-- PASSAGE SHOWN --
◆ ◆ ◆

If you are an undergraduate student, it is possible to stay for a whole year by taking both of our YorkCourse programmes as the modules each semester are different. If you are a postgraduate student, this is not normally possible due to the requirements of your home institution.
Any undergraduate student who applies for one semester and then later decides that they wish to stay for a second semester, may apply for a second semester when in York.
As a student at the University of York, it is possible for you to work in the UK without a work permit. There are lots of part-time jobs at both the university and in the city centre, but as you will be very, very busy with your studies, we recommend that you do not plan to find part-time work whilst here.
Bring them with you or escape from them – the choice is yours!
If you choose to bring family/your partner with you then you should be aware that the cost of your accommodation will, of course, be considerably more than a single room. Anyone over 18 who is not in full-time education will also be liable to pay for council tax in addition to rent and other bills.

◆ ◆ ◆

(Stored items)
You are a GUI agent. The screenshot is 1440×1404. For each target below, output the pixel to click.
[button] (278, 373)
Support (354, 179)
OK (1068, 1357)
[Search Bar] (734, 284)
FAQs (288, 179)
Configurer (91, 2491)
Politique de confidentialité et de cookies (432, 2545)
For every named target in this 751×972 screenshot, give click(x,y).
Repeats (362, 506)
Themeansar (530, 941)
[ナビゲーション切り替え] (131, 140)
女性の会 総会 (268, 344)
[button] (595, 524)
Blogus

◆ ◆ ◆

Carry the YorkCourse passage forward from its last sentence. The data has nothing to do with the YorkCourse passage.

Children over the age of 5
York schools are happy to take Norwegian pupils (over the age of 5) and we can help make arrangements for this – but beware – often the children don’t want to leave! Also beware that teaching at the NSC may be scheduled to take place anytime between 0915 and 1815, Monday-Fridays and that this is a longer day than most schools (which finish between 1500 and 1600). This may mean that you need to make provision for children beyond the school day by enrolling them in an after school club (for which there may be a charge).
Children under the age of 5
It's trickier with pre-school children (but nowhere near impossible) as you would probably need to pay for day-care for them whilst you were studying unless your partner were able to look after them during those times. There are lots of day-care options for the under fives and it may be possible to get some help with the cost of this (up to 15 hours) if your child is three or over.
If you are thinking of bringing family with you and would like more information then please contact us providing some brief details e.g. the ages of children.
Ingeborg studied on the Autumn 2008 course and her husband and two children came with her. Here is what she had to say about the experience:
Coming with my family was much easier than I had expected. Felicity helped us, so we had a house, and the kids had schools before we left Norway. My 12 year old daughter went to a secondary school and now speaks English with a Yorkshire accent! My 5 year old son, who knew no English before we came, plays in English both alone and with other kids. This semester has given us all a great experience which we will cherish for the rest of our lives.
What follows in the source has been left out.